It all sparked from the origins of what I believed was going to be an immaculately superb weekend – and it sort of was in many aspects. I set off on the train to the capital to meet up with this girl I’d been flanting (flirtatious banter) with on Tinder for the previous few weeks and we went out into the city for more than a few drinks and a banterful time. The whole night seemed to flow astoundingly smooth and I even ended up staying at the girl’s flat for the night which on its own certainly breached my pessimistic expectations of me stumbling drunk to the train station at midnight with my trousers down at my ankles in a hopeless attempt to catch a train. As fantastic as my time with the girl had been, I still awoke from a deep slumber at her house and somewhat knew that the day ahead of me was going to be tough. A splitting headache accompanied by an unstoppable temptation to throw up all over her beautifully white cotton bed sheets was quite an explicit sign of what was to come – hell on earth.
The most painful thing about a hangover is not necessarily the piercing headache or agonising stomach pains, but the feeling you acquire when you dive into your pockets and find nothing but a measly collection of bronze coins and an empty cigarette packet. Unfortunately for me and my legs, I’d blasted all of my money at the pub the night before and to my own demise, train stations in Scotland don’t accept crumpled cigarette doubts as a valid form of currency to purchase train tickets. My only option: to ask the girl snoring to my left for a fiver so I could catch a train home. I could easily have done this, but I seriously didn’t want to strip myself of the title of ‘cute stud’ she had coined me as the night before and replace it with something of an annoying leech for her cash. So to avoid the shame and embarrassment of asking her for cash for my train, I decided not to – and left her house an hour later having only taken a few sips of water from her bathroom tap. I had eaten nothing.
It was around twelve o’clock in the afternoon and the last blip of joy from the day came from an intensely passionate kiss with the girl who knew little of the impending disaster of which I was about to embark on. Oh, and my phone had also died – not that it was useful anyway given that I had no texts or calls to use. The only useful commodity I had at my disposal was my unrelenting motivation to make it home alive. Edinburgh is sixteen miles away from my house and there are many obstacles in the way inclusive of one of the busiest motorways in Scotland and a gargantuan bridge known as the Forth Road Bridge which connects the capital of Scotland to my home county, Fife.

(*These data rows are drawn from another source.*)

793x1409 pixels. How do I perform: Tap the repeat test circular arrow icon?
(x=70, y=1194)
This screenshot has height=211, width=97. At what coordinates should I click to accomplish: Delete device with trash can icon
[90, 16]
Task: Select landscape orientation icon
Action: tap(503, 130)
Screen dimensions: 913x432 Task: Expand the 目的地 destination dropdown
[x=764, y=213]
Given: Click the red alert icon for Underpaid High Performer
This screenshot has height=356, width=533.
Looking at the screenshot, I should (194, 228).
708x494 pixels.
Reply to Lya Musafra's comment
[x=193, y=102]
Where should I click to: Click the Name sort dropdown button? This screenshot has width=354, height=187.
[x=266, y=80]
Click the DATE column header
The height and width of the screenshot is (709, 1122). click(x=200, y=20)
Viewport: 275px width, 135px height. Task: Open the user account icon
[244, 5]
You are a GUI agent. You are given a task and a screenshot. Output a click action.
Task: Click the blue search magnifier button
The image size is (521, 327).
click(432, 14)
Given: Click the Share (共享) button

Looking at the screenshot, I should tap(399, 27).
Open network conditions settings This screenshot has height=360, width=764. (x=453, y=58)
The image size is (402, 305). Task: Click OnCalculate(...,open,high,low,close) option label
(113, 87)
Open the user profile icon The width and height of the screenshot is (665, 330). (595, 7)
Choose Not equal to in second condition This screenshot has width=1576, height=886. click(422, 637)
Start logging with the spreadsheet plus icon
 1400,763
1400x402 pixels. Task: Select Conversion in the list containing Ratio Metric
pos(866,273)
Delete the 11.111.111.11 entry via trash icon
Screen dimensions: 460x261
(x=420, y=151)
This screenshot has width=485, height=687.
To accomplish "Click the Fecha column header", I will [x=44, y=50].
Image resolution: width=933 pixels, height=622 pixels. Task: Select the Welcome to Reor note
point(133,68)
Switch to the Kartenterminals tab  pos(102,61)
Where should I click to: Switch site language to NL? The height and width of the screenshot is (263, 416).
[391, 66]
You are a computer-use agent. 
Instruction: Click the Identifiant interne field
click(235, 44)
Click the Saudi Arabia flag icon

Upon beginning my trek in the vague direction of which I believed would lead me back to my house, I was only slightly parched and barely hungry; but after a quint half an hour of walking, the thought of H2O and homemade macaroni cheese became torturous in my head. The alcohol in my system had drained every drop of water from my body and the glaring sun overhead seemed to fry my sweaty forehead unforgivingly. It became quite obvious that if I was to make it home alive, I would need to find some source of water; whether it be through the cunning act of theft in the sketchiest corner shop I could find, or through the less than graceful deed of gargling water from the tap of the men’s bathroom in Morrisons or Tesco. You know your life has taken a turn for the worse when these are the only two options of salvation on offer in the inferno of tragicness that I found myself in. I travelled on through the craggy streets of Edinburgh, winding off into unknown lanes and alleys in search of water and the distant house that probably didn’t give a shit about my horrendous ordeal.
After enduring a train journey to the capital in order to meet an ex-stripper I’d befriended in the summer while working at T.G.I Friday’s, I found myself at the entrance to a place I never thought I’d gaze my eyes upon ever again – T.G.I Friday’s. A fantastic restaurant to many, but a sanctuary of horror for myself and my self-esteem. There are literally hundreds of pubs, bars and other alcohol-selling hotspots in Edinburgh, but by my tragic luck, the ex-stripper had directed me towards the exact place I’d ridiculed myself in just a few months in the past – let’s just say that while working a shift on the busiest night the restaurant had ever seen, the pressure of relentless service slowly emancipated into a hellish purgatory of sobbing tears and shameful tribulation and I stormed out of the restaurant mid-shift with a wet face and minimal dignity.
She must surely have heard of the breakdown I had in the summer at this place, surely! I mean, she still works here to this day for fuck’s sake.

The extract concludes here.